Joint Distribution Factorization
For the Alarm network:
P(B,E,A,J,M) = P(B) · P(E) · P(A|B,E) · P(J|A) · P(M|A)
Any query can be computed from this factored form.
Query Types
| Query | Description | Example |
|---|---|---|
| Marginal | P(X) | P(Burglary) |
| Posterior | P(X | e) |
| MAP | argmax_x P(x | e) |
| MPE | argmax_x₁..xₙ P(x₁..xₙ | e) |
Compact Representations
Deterministic nodes
P(X | parents) = 1 for exactly one value — represented as a function.
Noisy-OR
Each cause Cᵢ independently can trigger X:
P(X=F | c₁,...,cₙ) = Π P(X=F | cᵢ) = Π (1 - qᵢ)

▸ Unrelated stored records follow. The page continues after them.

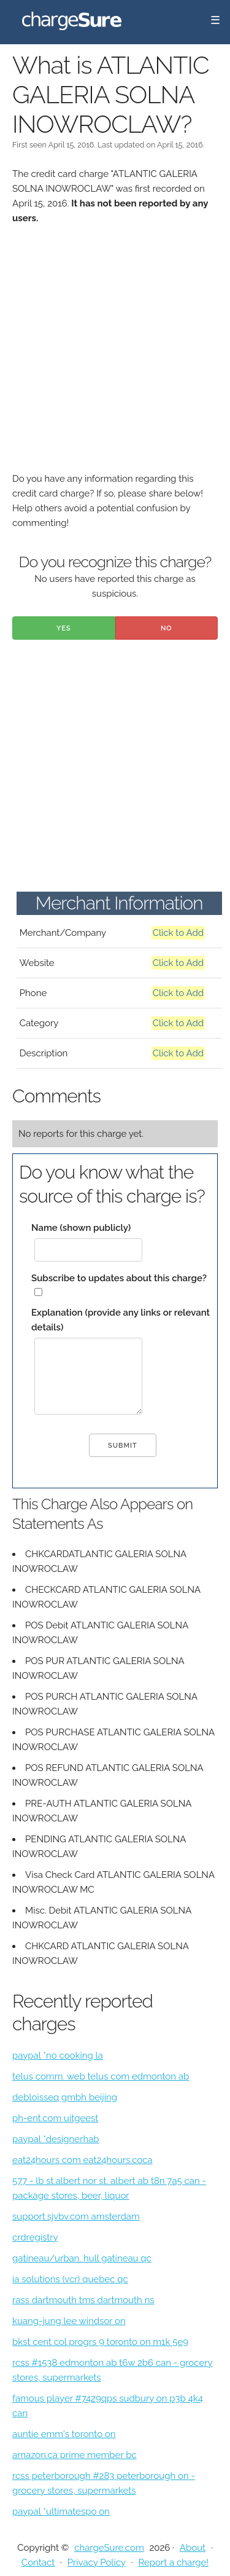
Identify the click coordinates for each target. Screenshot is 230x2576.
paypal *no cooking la (57, 2055)
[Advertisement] (115, 356)
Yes (63, 628)
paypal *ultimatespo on (61, 2511)
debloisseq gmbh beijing (64, 2097)
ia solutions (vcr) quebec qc (70, 2279)
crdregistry (35, 2237)
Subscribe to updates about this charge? (119, 1278)
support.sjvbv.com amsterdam (76, 2216)
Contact (38, 2562)
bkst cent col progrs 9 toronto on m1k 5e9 (100, 2341)
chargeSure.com (109, 2547)
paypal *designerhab (55, 2139)
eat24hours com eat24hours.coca (82, 2160)
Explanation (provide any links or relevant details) (120, 1320)
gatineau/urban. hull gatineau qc (81, 2258)
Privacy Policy (96, 2562)
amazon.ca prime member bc (74, 2454)
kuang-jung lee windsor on (69, 2321)
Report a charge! (173, 2562)
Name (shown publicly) (81, 1227)
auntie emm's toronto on (64, 2434)
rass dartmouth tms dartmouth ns (83, 2300)
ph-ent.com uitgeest (55, 2118)
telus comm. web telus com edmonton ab (100, 2076)
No (166, 628)
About (192, 2547)
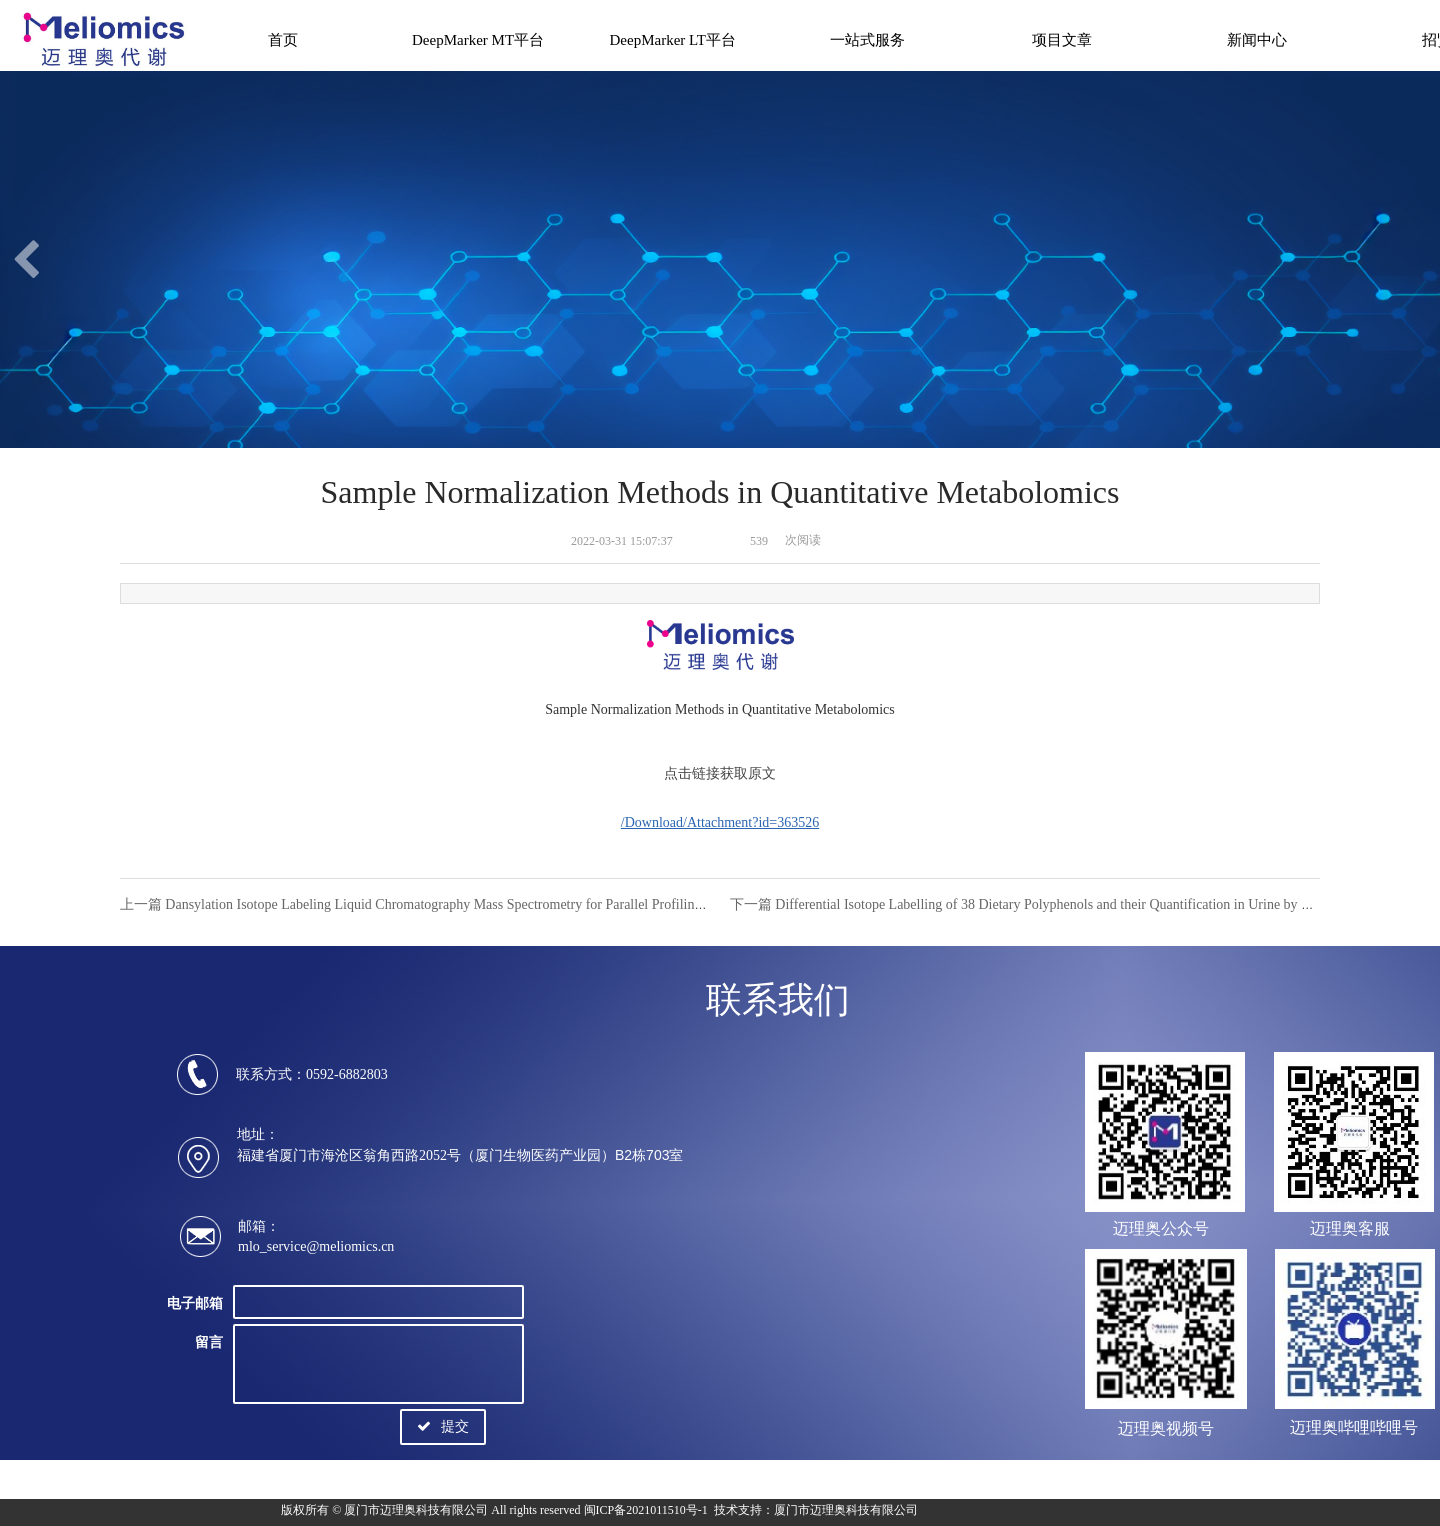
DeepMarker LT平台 (673, 40)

Where qᵢ = P(X=T | cᵢ alone).
Reduces CPT from 2^n entries to n entries.
Relevance to DynamICCL
BN for NCCL: - P(Congestion | NetworkLoad, NumGPUs, Algorithm) - P(Throughput | Congestion, BufferSize, ChunkSize) - Posterior inference: “given observed latency, what’s P(Algorithm=Ring is suboptimal)?”
Bayesian networks provide a principled uncertainty-aware model for NCCL performance — complementing the RL policy with probabilistic diagnostics.